8. No Right to Continued Employment. This option does not confer
upon Optionee any right with respect to continuance of employment by the Company
or an Affiliate, nor shall it interfere in any way with the right of the Company
or an Affiliate to terminate Optionee's employment at any time.
9. Investment Representation. Optionee agrees that, unless such
shares shall previously have been registered under the Securities Act of 1933,
(a) any shares purchased by him hereunder will be purchased for investment and
not with a view to distribution or resale, and (b) until such registration,
certificates representing such shares may bear an appropriate legend to assure
compliance with such Act. This investment representation shall terminate when
such shares have been registered under the Securities Act of 1933.
10. Change in Control or Capital Structure.
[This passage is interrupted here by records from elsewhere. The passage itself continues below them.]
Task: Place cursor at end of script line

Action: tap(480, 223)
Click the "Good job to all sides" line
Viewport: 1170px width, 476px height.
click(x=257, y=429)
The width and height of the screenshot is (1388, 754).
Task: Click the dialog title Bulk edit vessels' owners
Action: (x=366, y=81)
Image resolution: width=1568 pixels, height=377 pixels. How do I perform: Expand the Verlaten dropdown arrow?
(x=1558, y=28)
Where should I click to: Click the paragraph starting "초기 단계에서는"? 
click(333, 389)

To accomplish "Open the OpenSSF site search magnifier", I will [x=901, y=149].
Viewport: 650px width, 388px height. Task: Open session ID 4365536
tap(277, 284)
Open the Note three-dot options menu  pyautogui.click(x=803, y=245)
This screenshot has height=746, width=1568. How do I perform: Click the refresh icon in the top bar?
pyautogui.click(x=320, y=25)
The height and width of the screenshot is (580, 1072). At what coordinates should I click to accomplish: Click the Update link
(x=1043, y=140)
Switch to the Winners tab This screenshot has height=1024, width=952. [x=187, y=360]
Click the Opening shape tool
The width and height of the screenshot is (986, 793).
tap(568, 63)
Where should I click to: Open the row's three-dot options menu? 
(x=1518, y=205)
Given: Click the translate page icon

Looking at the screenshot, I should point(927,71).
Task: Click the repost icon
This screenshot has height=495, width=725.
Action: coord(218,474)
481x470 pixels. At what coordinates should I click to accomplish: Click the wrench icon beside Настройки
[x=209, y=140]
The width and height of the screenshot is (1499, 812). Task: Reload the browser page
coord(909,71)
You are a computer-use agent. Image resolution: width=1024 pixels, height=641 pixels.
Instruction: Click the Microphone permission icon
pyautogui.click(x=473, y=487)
Subject to any
required action by the shareholders of the Company, the number of shares of
Common Stock covered by this option, and the price per share thereof, shall be
proportionately adjusted and its terms shall be adjusted as the Committee shall
determine to be equitably required for any increase or decrease in the number of
issued and outstanding shares of Common Stock of the Company resulting from any
stock dividend (but only on the Common Stock), stock split, subdivision,
combination, reclassification, recapitalization or general issuance to holders
of Common Stock of rights to purchase Common Stock at substantially below its
then fair market value or any change in the number of such shares outstanding
effected without receipt of cash or property or labor or services by the Company
or for any spin-off, spin-out, split-up, split-off or other distribution of
assets to shareholders.
In the event of a Change in Control, the provisions of Section 13.03 of
the Plan shall apply to this option. In the event of a change in the Common
Stock of the Company as presently constituted, which is limited to a change of
all of its authorized shares with par value into the same number of shares with
a different par value or without par value, the shares resulting from any such
change shall be deemed to be the Common Stock within the meaning of the Plan.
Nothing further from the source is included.